Por mais que não se queira a coerência do Governo Temer tem que ser enaltecida!
Ganhando a gerência do País de maneira pouco digna, o político se empenhou em construir covil indisfarçável de parlamentares, "bandidos" de alto coturno.
De início, fiel à sua estratégia, elegeu para os Ministérios pessoas dignas dos cartazes de "Procura-se", as quais, pressionadas pelas notícias de seus procedimentos pouco republicanos, não resistiram aos apelos populares e se escafederam rapidamente!

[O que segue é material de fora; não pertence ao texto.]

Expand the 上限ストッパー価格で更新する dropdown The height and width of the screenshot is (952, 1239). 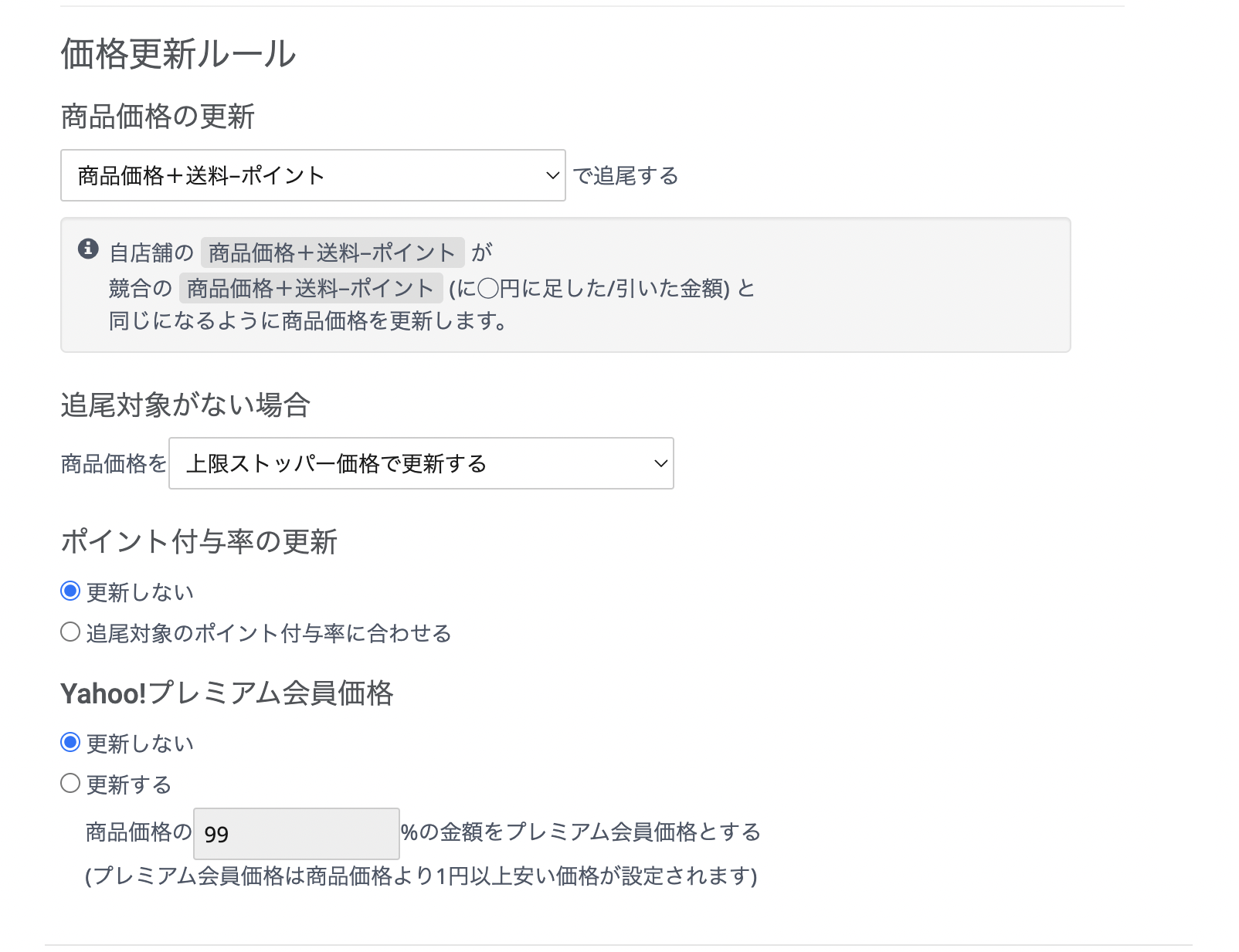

Depois, cuidou de ter em seu "Conselho de Estado", cobras criadas que lhe incentivaram a prosseguir em suas traquinagens, apontando-lhe os caminhos para ludibriar o populacho.
Por fim, produto de seu passado pontilhado de derrapagens, foi pego com a boca no gargalo, ao, de maneira indigna para chefe de Estado, no calar da noite, receber em seu gabinete empresário corrupto que lhe relatou tramoias, e, ao que se diz, com ele traçou planos visando outras patifarias!
Não poderia ser diferente, portanto, em gestão tão podre, escolherem-se larápios do erário e cultores de outras modalidades criminosas, para o comando do Conselho de Ética do Senado!
Afinal, o órgão que tem por função analisar a quebra do decoro parlamentar, ato que pode levar à cassação, deve ter em sua chefia, os conhecedores profundos do assunto, e não sérios parlamentares que se embasbacariam ante a sordidez de alguns de seus pares!
Do rol das "íncritas otoridades", aparecem, entre outros: Jucá - um dos pulhas defenestrados de Ministério, loquaz inimigo da Lava Jato, e investigado por rapinagem e obstrução da Justiça; Ivo Cassol, senador condenado desde 2013, pelo STF, mas que exerce funções enquanto recorre; Jader Barbalho, o covarde que renunciou ao mandato em 2001, para não ser cassado, e se vê envolvido em 10 inquéritos e 5 ações penais; Eduardo Braga, alvo de corrupção ativa, passiva, lavagem de dinheiro e advocacia administrativa!
Tenho ou não razão? Em gestão tão corrupta, não deve se dar aos ratos o controle do queijo?